Moving for a moment to the dust jacket on the hardcover edition, of the five review blurbs there, four use variations of the word detail, and such detail is exactly what the next several chapters lay out, at times, arguably, with precision more useful to cyber spies than to the general reader. Numerous details, in fact, seem raw and unfiltered, with the reader left to figure out their ultimate significance. At certain points, an overview with brief examples and a reference to an appendix might have been more helpful.
Topics in these “detail” chapters include different levels of the ISIS cyber hierarchy as well as the multitude of websites, apps, and other software tools used by ISIS, such as Telegram, What’s App, Signal, Wikr, True Crypt, and Tor. Other topics include the different Jihadi cyber groups, individual hackers, and the numerous media production groups and their products (ranging from glossy magazines to horrifying videos).
One should not downplay such detailed information, though, as it would certainly be essential to the “cyber security specialist” portion of the book’s audience.
After numerous chapters of exhaustive detail, the authors return to their overall theme of hacking ISIS in Chapters 12 to 14, titled The Anti-ISIS Cyber Army, Tracking ISIS in Cyberspace, and The Ghost Caliphate.
Beginning with the question “Who is standing up to ISIS online?” the authors describe efforts of governments, private companies, hacker groups, and individuals to engage ISIS in cyber battle. While they describe many effective strategies and operations, the authors avoid creating a false sense of security.
For example, they admit that the terrorists “sometimes stay a step ahead.” U.S. Congressional efforts, they insist, are limited by constant gridlock. One anti-ISIS act passed in May 2015 is already “outdated.” Many government anti-ISIS programs have met with little success and may likely have failed to reach their target audiences.
Regarding large social media companies, the authors complain that such companies, like Twitter and Facebook, often resist government intervention, justifying such behavior with their own “aggressive takedowns” of ISIS sites and materials.

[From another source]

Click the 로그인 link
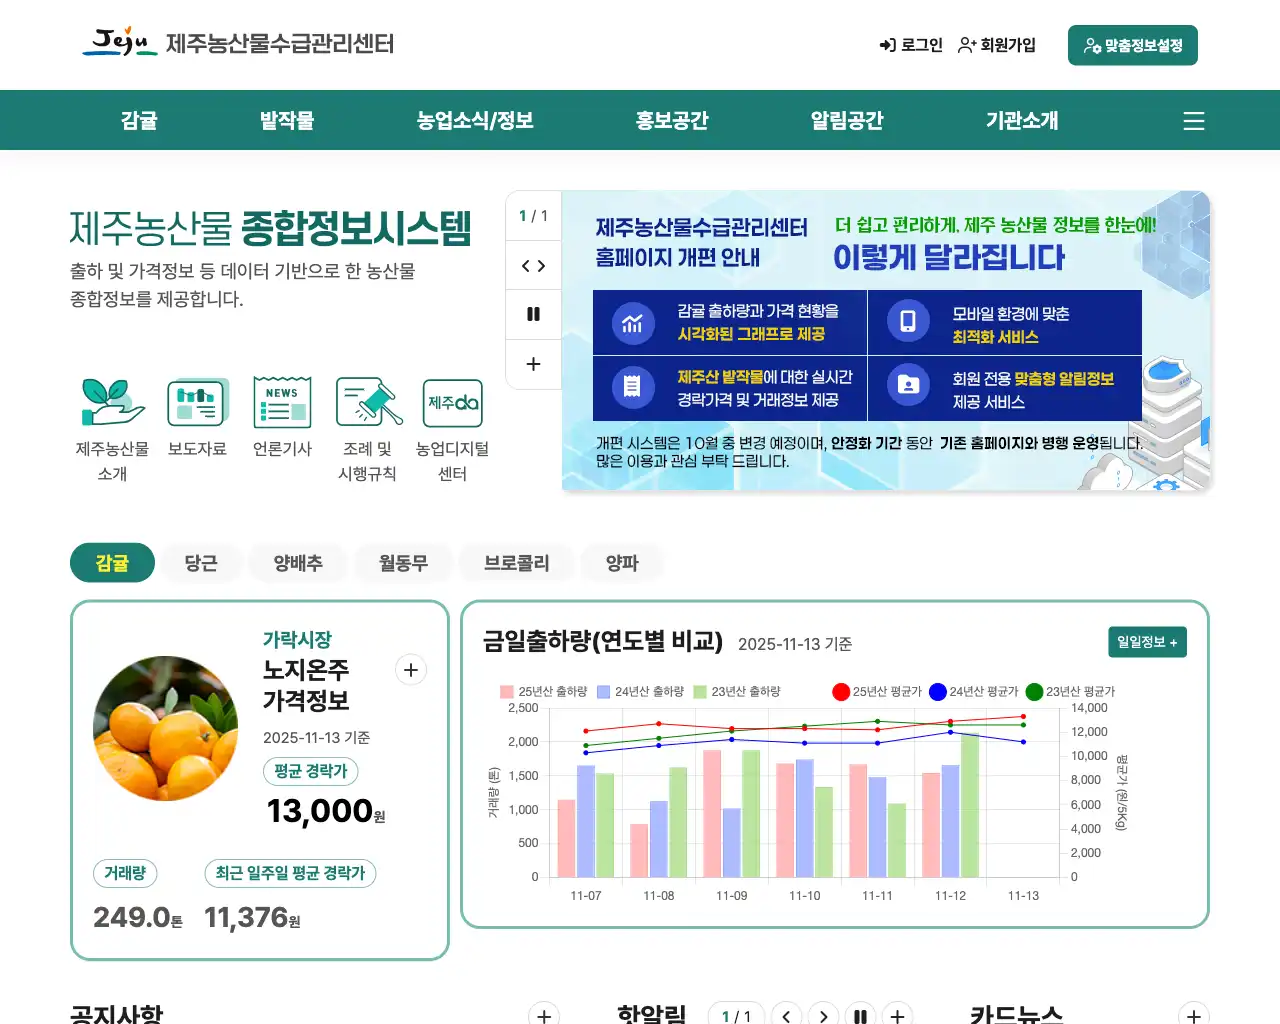(x=911, y=45)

The most successful anti-ISIS efforts, it seems, result from human intelligence such as tips from concerned citizens and operations such as the May 2015 Delta trooper raid in Syria, which helped U.S. forces locate and “vaporize” key ISIS members.

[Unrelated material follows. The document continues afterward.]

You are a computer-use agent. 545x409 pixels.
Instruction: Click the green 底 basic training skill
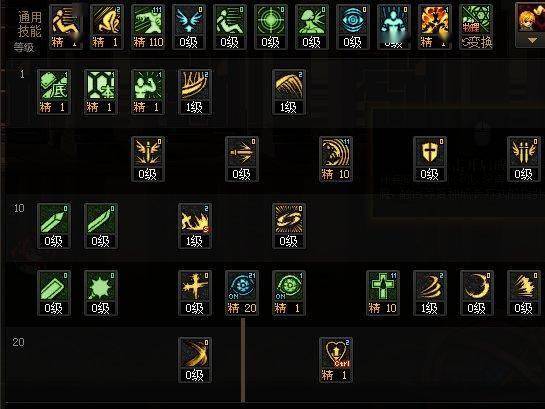[54, 92]
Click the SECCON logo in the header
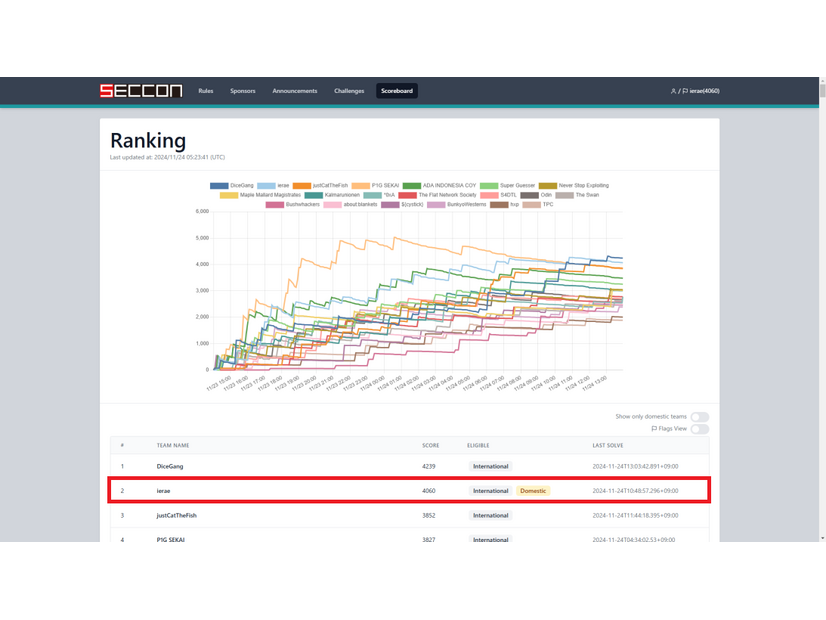The image size is (826, 620). click(x=140, y=91)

Descriptions of the war on ISIS waged by the hacking group “Anonymous” are interesting and entertaining, but the authors remind readers that critics find these attacks a combination of mischievous, undiscerning, unserious, and simply causes of greater resolve for ISIS. The authors intriguingly contrast Anonymous with a seemingly more focused and effective vigilante hacker known as the “Jester.”
There is much more in the outlining of the West’s cyber battles against ISIS, but in describing the many online weapons and strategies—such as counterhacking and spearphishing, following digital “thumbprints,” and searching the cyber tools and sites most current for ISIS—the authors continue to remind readers how vulnerable we remain and how much more work must be done.
The physical caliphate will fall; of that, Nance and Sampson express absolutely no doubt. But ISIS will devolve into a “Ghost Caliphate” of covert “Cyber Corsairs” who, while not yet an advanced cyber threat, will only become more skilled and dangerous over time, perhaps even learning the methods of the Russians and Chinese to commit acts like taking down the power grid or Internet of an adversary—actions that would be devastating.
As these final chapters end on an abrupt and less-then-hopeful note, the reader might ask: “So what do we do now?” “Where do we go from here?” That’s where the book makes readers think back and work hard as they try to understand which methods have been most successful in which situations and hope that anti-ISIS forces can perfect and marshal these methods against an imposing and terrifying foe.